With daylight savings ending, sleep is likely to be on your mind. Whether it’s earlier waking with your kids or wondering how you’ll fight through the daytime sleepiness, I’m guessing we can all use better sleep tips.
In this post, I’m sharing a bit about my sleep story and how I’ve found peace in the struggle. Hopefully these inspire better rest for you this week.

If you’re close to me, you know that for about the last 3.5 years (aka my daughter), sleep is frequently a topic of discussion.
And while night waking is not unusual with littles, especially in the newborn phase and first year or two, I was NOT prepared for a sleep regression and sleepless nights between year 2 and 3… and even onward.
As a nurse, I felt confident that I knew what to do. Yet, within a year we exhausted all probable causes (breathing issues, iron levels, etc.) and tried all the things that are recommended for kiddos.
Rejoicing in the fact that nothing was wrong, I began to realize that time was likely the best medicine.
Meanwhile, I experienced fatigue on a whole new level. I had all the expected side effects of lack of sleep:
- Brain fog
- Diminished energy level (I really noticed it in my exercise performance)
- Mood changes
- Hormone disruptions
I decided to shift my focus from my daughter to myself and try to improve my nighttime sleep. Sure, I don’t always get the quantity I’d prefer (or need), but I’ve learned to get better quality sleep.
Here are the best tips (and products) I have for embracing sleep.
Cultivate a Night Routine
Just like our kids follow a routine that signals sleep (pajamas, reading, lights out) we need to as well.
- Learn to let go— You can’t do it all. Perhaps you go to bed without checking off the list and THAT’S OKAY (hard, but okay). When in the thick of fighting for sleep, you have to be okay with letting go.
- Create a calm environment—pack lunches/finish priority tasks in dimmer lights with music or an easy listening podcast
- Wind down— shower, read, sip on tea
- Turn off the TV/Put the Phone down— or at least set a timer to limit session 😉

Optimize Sleep Environment
It wasn’t unusual for me to climb into bed and have some anxiety. I’d worry about not being able to fall asleep, being fearful of falling asleep to only be woken up or just generally dread what the night would bring. These helped fall asleep naturally:
- Complete comfort–Favorite pillow, silk pillowcase and weighted blanket
- Cool temperature– the house has to be a comfortable 68 degrees!
- Dark environment
- Calming scent—this Lavendar spray is my saving grace during this time. On pillow, sheets, and even on my kid’s bedding.
- Deep Breathing
- White noise– this 10-hour fan on You Tube is great.
- Podcast–I often found that diverting my thoughts to something unrelated often helped find sleep quicker– sometimes instantly! Also a good way to be on my phone without the blue light effects.
- Avoid interruptions/Ask for help– communicating with husband helped us create a plan for letting dogs out, avoid being woken with his alarm, etc.
- Supplements– I started taking Magnesium for long term optimization and occasionally would take melatonin (I like gummies!) for a quicker fix.

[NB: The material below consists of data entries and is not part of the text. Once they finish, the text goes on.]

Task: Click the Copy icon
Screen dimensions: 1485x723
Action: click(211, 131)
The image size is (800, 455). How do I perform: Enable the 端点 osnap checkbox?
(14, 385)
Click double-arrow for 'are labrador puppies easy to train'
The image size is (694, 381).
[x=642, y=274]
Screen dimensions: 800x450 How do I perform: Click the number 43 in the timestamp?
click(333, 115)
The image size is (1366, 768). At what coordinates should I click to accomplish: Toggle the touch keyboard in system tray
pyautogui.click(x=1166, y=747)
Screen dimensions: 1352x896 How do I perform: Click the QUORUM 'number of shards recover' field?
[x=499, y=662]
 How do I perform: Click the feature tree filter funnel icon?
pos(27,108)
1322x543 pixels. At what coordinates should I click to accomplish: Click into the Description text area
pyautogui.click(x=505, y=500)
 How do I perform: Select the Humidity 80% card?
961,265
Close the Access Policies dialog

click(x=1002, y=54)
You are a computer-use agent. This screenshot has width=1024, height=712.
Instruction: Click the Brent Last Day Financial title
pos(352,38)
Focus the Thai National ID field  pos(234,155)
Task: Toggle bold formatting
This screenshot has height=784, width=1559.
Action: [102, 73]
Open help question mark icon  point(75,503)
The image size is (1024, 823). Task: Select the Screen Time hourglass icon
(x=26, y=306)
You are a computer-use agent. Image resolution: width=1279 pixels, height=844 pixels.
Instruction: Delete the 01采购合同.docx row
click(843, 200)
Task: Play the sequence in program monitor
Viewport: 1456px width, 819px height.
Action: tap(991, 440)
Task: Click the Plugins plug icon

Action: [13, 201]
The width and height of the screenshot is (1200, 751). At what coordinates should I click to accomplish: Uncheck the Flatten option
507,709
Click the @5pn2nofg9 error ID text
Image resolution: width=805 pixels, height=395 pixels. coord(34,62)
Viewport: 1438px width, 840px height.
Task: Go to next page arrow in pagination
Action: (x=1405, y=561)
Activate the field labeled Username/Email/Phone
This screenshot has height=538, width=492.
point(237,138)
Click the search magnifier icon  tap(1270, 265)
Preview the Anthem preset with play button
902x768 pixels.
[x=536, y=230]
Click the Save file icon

Include Easy Daytime Habits
Daytime habits are just as important as my nighttime routine. Prep for success with the following:
- Spend time with God— lay your struggles before him, seek obedience and truth
- Follow Skincare routine— start and end your day the same, feeling refreshed
- Get outside–Daylight exposure and fresh air are key to better mood and enhanced sleep
- Quick Workout—physical activity can improve sleep
- Decrease Caffeine— The hardest habit 😉 Half caf was a good afternoon option.
- Increase Water intake— fizzy water is an afternoon must!
- Healthy snacks—I saw the “sleepy snackies” as an opportunity to fuel my body with extra nutrition
- Find Joy everyday—it was imperative to work something into the day that I looked forward to—blogging, bible study, or coffee date. Even if for just a few minutes!

Joy Comes in the Morning
As I’m writing this today, I’m happy to report that my daughter has been sleeping all night lately. Just in time for a time change, right? 😉
If you’ve been in a similar boat, suffer from insomnia, or just trying to figure out how not to wake up at night, know that it does take some time. Choose a couple of these tips and give them a go. You certainly don’t have to do all these things, and certainly not all of them at the same time.
Like wellness in general, it’s all about the small steps. And integrating simple, sustainable ways that you can be just a little bit better. A little bit healthier.
No matter what struggles you face in the nights ahead, my hope is these tips reduce the stress, promote peace and remind you that joy will come in the morning (psalm 30:5).